→ WHAT THE EXERCISE ASKS:
Which lines in the records below contain the word "column"? Report each one in full.

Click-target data
— BEGIN —
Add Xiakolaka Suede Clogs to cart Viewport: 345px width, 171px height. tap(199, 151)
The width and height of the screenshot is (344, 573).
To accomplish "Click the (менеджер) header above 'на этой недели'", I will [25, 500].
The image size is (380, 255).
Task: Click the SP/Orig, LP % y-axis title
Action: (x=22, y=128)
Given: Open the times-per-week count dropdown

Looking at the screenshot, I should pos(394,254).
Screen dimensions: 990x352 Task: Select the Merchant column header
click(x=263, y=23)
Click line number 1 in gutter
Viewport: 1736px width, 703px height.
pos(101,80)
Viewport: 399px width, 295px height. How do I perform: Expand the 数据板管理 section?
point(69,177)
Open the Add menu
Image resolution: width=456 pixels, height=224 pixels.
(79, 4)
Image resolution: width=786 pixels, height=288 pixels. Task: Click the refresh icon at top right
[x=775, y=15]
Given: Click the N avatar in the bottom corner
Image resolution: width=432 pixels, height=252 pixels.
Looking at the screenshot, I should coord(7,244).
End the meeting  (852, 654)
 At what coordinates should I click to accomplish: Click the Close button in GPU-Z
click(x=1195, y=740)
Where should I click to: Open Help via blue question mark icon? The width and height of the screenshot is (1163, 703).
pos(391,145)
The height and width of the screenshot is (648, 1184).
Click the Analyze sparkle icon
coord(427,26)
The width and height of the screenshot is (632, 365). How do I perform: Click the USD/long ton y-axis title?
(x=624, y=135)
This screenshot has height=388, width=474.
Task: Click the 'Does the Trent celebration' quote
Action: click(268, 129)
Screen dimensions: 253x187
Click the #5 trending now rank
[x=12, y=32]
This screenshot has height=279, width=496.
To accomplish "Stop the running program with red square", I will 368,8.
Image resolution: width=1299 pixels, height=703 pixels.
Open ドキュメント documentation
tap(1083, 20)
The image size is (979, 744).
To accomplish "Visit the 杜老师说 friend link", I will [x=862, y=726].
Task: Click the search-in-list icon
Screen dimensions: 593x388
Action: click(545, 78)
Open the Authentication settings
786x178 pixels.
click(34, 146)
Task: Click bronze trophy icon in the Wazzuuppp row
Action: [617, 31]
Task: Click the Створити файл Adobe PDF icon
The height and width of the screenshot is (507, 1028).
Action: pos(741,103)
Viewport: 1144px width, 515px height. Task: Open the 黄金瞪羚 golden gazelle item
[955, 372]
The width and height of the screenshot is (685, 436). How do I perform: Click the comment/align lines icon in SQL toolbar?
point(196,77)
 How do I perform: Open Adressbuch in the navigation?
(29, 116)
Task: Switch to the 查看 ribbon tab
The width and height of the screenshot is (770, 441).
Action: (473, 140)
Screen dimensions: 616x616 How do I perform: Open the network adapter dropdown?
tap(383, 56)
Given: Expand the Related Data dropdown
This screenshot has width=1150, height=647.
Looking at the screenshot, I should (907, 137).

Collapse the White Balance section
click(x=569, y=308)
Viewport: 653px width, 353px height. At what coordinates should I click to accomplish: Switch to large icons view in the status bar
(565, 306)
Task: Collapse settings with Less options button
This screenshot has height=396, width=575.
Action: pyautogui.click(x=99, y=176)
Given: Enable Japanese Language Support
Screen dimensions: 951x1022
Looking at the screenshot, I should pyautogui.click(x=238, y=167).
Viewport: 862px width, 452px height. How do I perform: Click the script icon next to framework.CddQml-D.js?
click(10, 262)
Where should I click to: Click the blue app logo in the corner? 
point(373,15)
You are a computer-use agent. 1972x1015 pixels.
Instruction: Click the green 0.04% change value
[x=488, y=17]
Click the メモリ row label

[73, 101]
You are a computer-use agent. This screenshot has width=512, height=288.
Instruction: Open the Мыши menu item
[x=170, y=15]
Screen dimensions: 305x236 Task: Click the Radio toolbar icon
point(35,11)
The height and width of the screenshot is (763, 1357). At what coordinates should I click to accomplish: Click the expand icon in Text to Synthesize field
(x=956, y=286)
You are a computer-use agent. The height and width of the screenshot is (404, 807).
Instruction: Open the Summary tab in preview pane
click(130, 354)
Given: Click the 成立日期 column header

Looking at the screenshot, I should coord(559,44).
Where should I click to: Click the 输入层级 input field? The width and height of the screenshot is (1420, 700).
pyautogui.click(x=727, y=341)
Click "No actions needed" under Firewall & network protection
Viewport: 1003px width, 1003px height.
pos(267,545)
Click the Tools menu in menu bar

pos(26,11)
— END —
→ TASK RESPONSE:
Screen dimensions: 990x352 Task: Select the Merchant column header
Given: Click the 成立日期 column header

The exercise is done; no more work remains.